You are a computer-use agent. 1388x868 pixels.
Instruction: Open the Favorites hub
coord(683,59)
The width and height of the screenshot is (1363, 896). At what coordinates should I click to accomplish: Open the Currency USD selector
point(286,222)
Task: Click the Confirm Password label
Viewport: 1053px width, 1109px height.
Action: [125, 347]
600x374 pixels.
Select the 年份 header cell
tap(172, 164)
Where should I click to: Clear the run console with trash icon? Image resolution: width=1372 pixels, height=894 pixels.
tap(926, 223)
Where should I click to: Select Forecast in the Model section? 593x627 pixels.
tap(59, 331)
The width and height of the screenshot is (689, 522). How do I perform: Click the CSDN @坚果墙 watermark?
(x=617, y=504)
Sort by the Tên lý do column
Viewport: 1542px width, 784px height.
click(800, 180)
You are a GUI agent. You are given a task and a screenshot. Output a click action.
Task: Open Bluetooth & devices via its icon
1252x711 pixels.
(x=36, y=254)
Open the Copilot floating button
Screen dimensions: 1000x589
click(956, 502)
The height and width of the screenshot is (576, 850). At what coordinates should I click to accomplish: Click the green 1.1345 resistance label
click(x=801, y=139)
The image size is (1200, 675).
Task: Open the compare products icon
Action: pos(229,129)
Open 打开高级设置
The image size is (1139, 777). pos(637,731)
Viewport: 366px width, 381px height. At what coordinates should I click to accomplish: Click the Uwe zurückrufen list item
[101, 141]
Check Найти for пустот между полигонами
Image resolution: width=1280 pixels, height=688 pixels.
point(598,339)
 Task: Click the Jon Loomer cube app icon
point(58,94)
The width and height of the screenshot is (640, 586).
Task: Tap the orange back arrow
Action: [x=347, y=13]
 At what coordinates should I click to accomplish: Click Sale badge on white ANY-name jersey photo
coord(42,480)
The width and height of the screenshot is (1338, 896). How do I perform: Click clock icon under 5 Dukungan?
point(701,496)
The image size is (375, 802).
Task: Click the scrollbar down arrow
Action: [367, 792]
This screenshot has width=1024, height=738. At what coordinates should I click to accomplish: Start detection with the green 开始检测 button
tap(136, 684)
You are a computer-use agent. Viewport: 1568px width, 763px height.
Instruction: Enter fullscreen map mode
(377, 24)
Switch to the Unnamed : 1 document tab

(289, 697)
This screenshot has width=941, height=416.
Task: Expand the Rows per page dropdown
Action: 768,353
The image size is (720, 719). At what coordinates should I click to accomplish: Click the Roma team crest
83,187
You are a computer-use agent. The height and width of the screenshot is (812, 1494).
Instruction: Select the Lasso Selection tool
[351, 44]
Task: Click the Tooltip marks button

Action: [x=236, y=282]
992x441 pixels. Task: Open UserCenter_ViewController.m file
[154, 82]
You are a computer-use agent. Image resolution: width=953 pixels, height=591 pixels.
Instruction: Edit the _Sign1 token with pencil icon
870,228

What the task asks →
Give back exactly the lines from the one containing "The height and width of the screenshot is (576, 850)." through the end of the listing above, with both ends included and nothing added.

Finished task →
The height and width of the screenshot is (576, 850). At what coordinates should I click to accomplish: Click the green 1.1345 resistance label
click(x=801, y=139)
The image size is (1200, 675).
Task: Open the compare products icon
Action: pos(229,129)
Open 打开高级设置
The image size is (1139, 777). pos(637,731)
Viewport: 366px width, 381px height. At what coordinates should I click to accomplish: Click the Uwe zurückrufen list item
[101, 141]
Check Найти for пустот между полигонами
Image resolution: width=1280 pixels, height=688 pixels.
point(598,339)
 Task: Click the Jon Loomer cube app icon
point(58,94)
The width and height of the screenshot is (640, 586).
Task: Tap the orange back arrow
Action: [x=347, y=13]
 At what coordinates should I click to accomplish: Click Sale badge on white ANY-name jersey photo
coord(42,480)
The width and height of the screenshot is (1338, 896). How do I perform: Click clock icon under 5 Dukungan?
point(701,496)
The image size is (375, 802).
Task: Click the scrollbar down arrow
Action: [367, 792]
This screenshot has width=1024, height=738. At what coordinates should I click to accomplish: Start detection with the green 开始检测 button
tap(136, 684)
You are a computer-use agent. Viewport: 1568px width, 763px height.
Instruction: Enter fullscreen map mode
(377, 24)
Switch to the Unnamed : 1 document tab

(289, 697)
This screenshot has width=941, height=416.
Task: Expand the Rows per page dropdown
Action: 768,353
The image size is (720, 719). At what coordinates should I click to accomplish: Click the Roma team crest
83,187
You are a computer-use agent. The height and width of the screenshot is (812, 1494).
Instruction: Select the Lasso Selection tool
[351, 44]
Task: Click the Tooltip marks button

Action: [x=236, y=282]
992x441 pixels. Task: Open UserCenter_ViewController.m file
[154, 82]
You are a computer-use agent. Image resolution: width=953 pixels, height=591 pixels.
Instruction: Edit the _Sign1 token with pencil icon
870,228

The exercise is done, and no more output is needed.